An exact reproduction is needed of every line from the beginning of the data down to and including the line that contains "This screenshot has width=466, height=580.", minus the pictures.

<<<<

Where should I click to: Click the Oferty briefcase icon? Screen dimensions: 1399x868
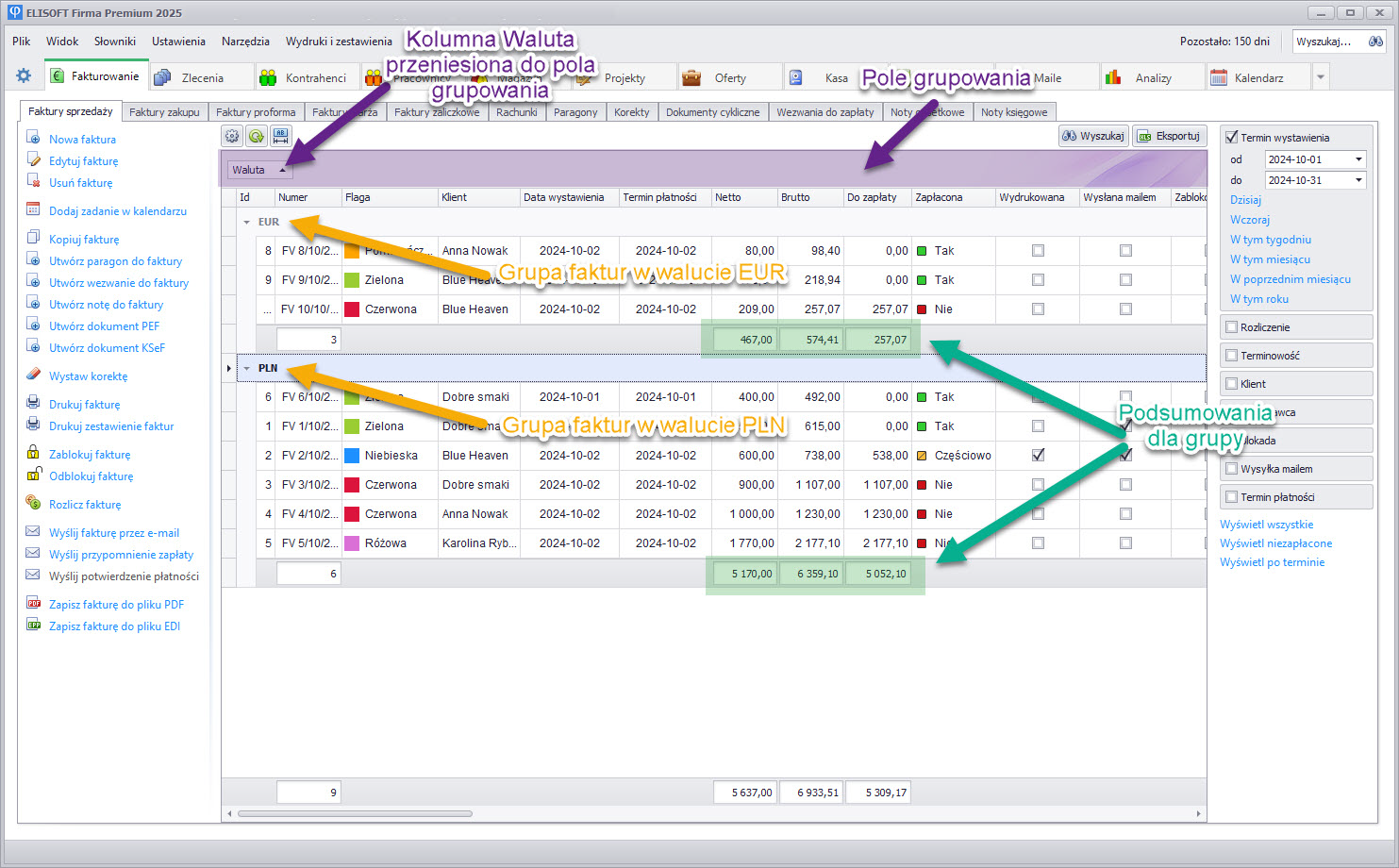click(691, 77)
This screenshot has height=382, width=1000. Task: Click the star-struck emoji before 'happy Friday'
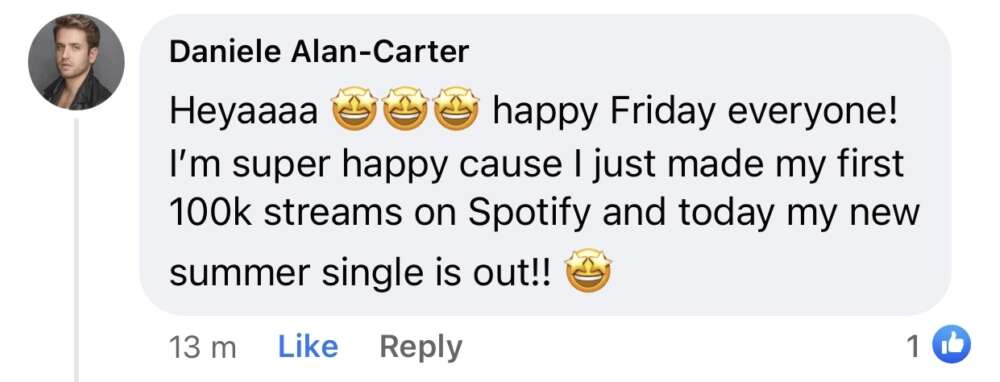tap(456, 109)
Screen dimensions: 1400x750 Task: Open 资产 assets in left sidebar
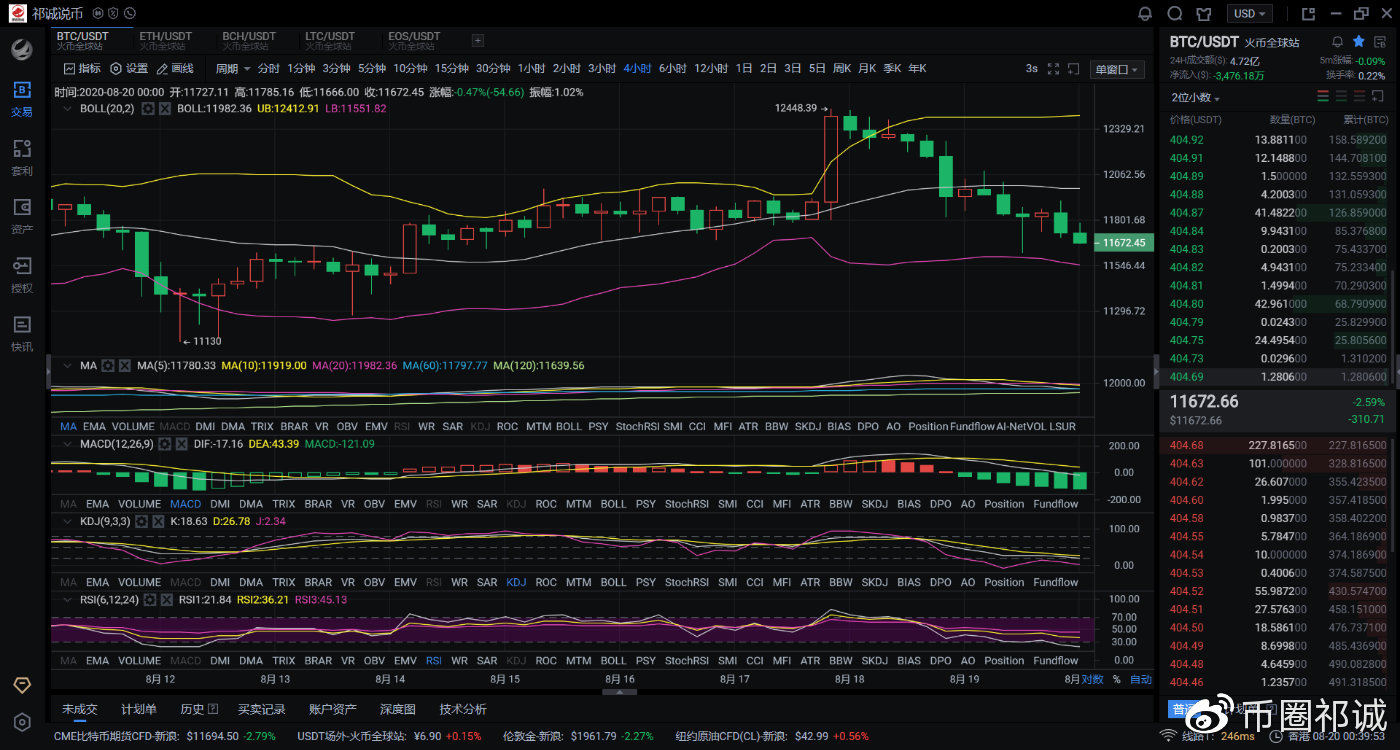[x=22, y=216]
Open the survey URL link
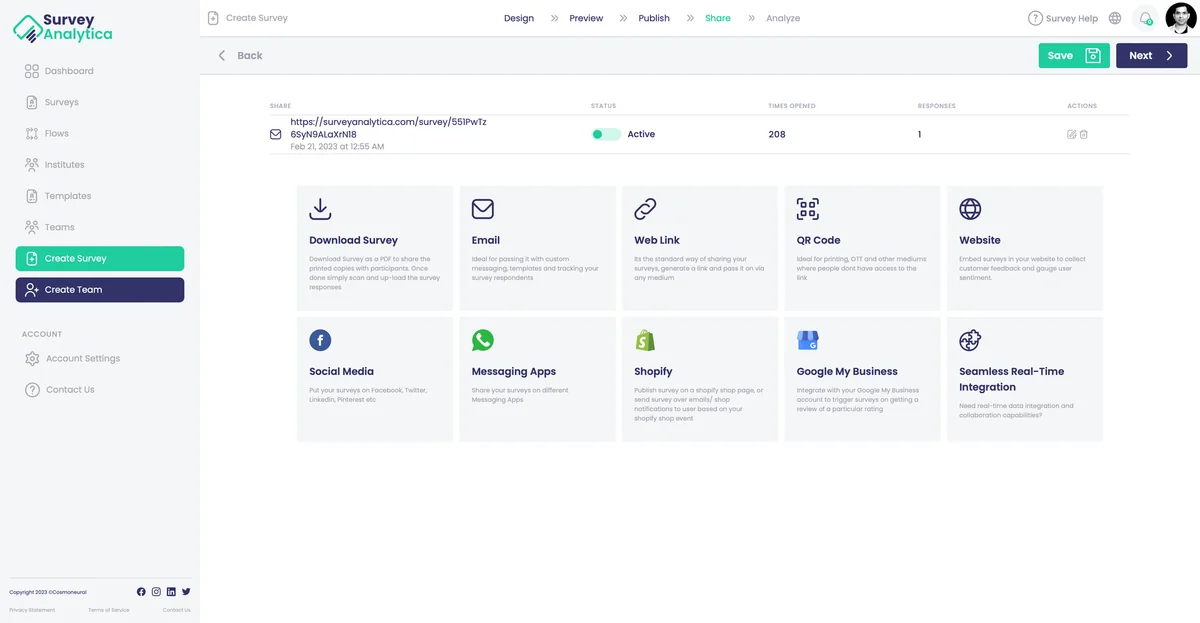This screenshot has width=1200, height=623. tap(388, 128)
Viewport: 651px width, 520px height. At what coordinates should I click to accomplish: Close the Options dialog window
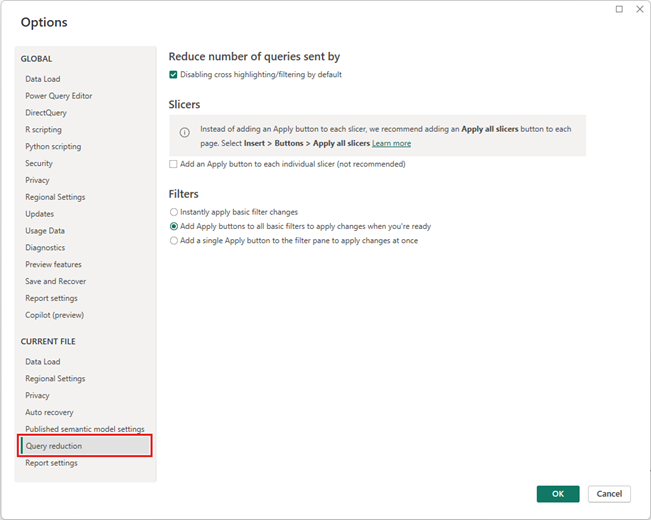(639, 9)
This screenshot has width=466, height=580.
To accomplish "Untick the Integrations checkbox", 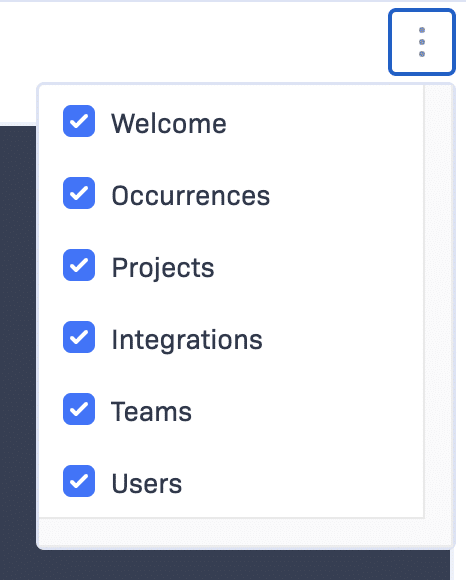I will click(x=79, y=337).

>>>>

THE COMPLETED TASK:
Where should I click to: Click the Oferty briefcase icon? Screen dimensions: 1399x868
click(691, 77)
This screenshot has height=382, width=1000. Task: Click the star-struck emoji before 'happy Friday'
tap(456, 109)
Screen dimensions: 1400x750 Task: Open 资产 assets in left sidebar
[x=22, y=216]
Open the survey URL link
This screenshot has width=1200, height=623. tap(388, 128)
Viewport: 651px width, 520px height. At what coordinates should I click to accomplish: Close the Options dialog window
(639, 9)
This screenshot has width=466, height=580.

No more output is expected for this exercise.